WHAT THIS TASK INVOLVES:
Set down again exactly the lines of the listing below that fall between the line holding "Instruction: Open the Rows per page dropdown" and the line holding "Open the search", inclusive.

EXTRACTED ENTRIES:
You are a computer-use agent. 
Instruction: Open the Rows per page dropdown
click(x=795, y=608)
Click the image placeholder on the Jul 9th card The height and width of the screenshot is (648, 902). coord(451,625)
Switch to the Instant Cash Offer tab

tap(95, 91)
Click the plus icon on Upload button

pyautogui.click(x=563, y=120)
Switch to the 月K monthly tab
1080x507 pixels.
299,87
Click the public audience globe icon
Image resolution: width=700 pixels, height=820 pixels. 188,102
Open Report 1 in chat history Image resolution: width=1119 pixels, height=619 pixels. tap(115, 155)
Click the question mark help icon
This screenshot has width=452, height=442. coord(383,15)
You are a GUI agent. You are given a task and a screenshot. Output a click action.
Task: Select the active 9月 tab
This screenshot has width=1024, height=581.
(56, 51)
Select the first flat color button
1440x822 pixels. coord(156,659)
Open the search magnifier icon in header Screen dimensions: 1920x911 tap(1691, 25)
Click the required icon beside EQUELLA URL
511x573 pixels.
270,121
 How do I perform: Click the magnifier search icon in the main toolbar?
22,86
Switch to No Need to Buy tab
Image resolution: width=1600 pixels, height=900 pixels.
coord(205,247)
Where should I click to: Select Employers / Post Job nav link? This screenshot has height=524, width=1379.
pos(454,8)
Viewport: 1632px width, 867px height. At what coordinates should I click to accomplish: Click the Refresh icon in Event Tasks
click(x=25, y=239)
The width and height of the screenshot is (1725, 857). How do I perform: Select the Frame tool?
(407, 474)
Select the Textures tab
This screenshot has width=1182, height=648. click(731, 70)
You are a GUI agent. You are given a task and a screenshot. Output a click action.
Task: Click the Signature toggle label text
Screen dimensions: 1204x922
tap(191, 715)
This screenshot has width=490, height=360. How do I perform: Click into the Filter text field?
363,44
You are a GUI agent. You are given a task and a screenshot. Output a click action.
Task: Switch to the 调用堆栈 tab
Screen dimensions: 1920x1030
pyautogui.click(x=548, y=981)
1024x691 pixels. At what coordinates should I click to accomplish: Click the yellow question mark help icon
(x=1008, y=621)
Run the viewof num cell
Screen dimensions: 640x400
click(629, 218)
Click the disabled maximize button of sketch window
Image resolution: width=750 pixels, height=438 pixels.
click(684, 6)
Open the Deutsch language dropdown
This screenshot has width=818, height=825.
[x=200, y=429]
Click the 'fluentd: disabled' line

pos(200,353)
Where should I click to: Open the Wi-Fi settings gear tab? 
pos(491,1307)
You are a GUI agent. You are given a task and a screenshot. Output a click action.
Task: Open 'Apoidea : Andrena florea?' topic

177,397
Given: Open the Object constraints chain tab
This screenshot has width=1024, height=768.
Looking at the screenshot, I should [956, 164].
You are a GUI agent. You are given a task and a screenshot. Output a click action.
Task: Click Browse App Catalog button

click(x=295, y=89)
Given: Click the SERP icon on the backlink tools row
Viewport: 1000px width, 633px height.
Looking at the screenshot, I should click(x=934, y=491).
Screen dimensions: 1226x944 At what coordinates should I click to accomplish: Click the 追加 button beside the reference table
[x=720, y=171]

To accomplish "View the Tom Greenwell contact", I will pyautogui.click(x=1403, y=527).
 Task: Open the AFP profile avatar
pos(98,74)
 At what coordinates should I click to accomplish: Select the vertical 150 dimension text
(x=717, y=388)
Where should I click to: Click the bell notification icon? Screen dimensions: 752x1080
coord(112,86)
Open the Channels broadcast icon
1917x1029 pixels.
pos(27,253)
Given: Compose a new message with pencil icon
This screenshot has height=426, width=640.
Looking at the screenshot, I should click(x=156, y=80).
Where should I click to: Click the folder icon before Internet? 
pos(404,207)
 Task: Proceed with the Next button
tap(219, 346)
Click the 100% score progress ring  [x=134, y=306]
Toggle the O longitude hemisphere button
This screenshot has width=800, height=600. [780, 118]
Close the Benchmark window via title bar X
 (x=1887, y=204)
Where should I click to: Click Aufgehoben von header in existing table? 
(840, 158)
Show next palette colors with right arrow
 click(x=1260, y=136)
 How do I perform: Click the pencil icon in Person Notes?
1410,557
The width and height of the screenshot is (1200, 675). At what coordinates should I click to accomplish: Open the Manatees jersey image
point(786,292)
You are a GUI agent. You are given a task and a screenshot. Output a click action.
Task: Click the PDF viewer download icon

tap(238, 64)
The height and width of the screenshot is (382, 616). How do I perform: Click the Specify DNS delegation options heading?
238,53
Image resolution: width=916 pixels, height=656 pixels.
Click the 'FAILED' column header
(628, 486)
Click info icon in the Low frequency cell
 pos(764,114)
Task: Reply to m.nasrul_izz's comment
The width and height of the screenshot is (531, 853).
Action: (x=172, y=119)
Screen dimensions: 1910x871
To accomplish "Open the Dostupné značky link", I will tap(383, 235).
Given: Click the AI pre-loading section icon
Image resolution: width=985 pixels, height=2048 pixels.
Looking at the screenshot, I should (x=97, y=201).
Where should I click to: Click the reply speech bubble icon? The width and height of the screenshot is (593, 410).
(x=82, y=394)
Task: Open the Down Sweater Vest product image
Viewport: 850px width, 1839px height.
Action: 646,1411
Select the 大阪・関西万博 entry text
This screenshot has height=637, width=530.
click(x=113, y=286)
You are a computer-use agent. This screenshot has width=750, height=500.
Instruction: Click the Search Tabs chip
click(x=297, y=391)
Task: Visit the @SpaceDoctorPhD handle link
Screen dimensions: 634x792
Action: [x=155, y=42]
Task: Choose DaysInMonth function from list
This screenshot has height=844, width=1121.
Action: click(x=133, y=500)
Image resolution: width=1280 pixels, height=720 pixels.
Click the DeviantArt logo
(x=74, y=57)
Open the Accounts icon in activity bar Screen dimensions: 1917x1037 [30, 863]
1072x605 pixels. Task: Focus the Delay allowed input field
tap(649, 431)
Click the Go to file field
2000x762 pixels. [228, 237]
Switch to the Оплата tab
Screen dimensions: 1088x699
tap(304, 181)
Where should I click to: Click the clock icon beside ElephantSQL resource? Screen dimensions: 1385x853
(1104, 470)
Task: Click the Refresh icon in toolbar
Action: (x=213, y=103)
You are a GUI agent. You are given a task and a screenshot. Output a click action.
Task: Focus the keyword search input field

RESPONSE FOR THIS EXERCISE:
Instruction: Open the Rows per page dropdown
click(x=795, y=608)
Click the image placeholder on the Jul 9th card The height and width of the screenshot is (648, 902). coord(451,625)
Switch to the Instant Cash Offer tab

tap(95, 91)
Click the plus icon on Upload button

pyautogui.click(x=563, y=120)
Switch to the 月K monthly tab
1080x507 pixels.
299,87
Click the public audience globe icon
Image resolution: width=700 pixels, height=820 pixels. 188,102
Open Report 1 in chat history Image resolution: width=1119 pixels, height=619 pixels. tap(115, 155)
Click the question mark help icon
This screenshot has width=452, height=442. coord(383,15)
You are a GUI agent. You are given a task and a screenshot. Output a click action.
Task: Select the active 9月 tab
This screenshot has width=1024, height=581.
(56, 51)
Select the first flat color button
1440x822 pixels. coord(156,659)
Open the search magnifier icon in header Screen dimensions: 1920x911 tap(1691, 25)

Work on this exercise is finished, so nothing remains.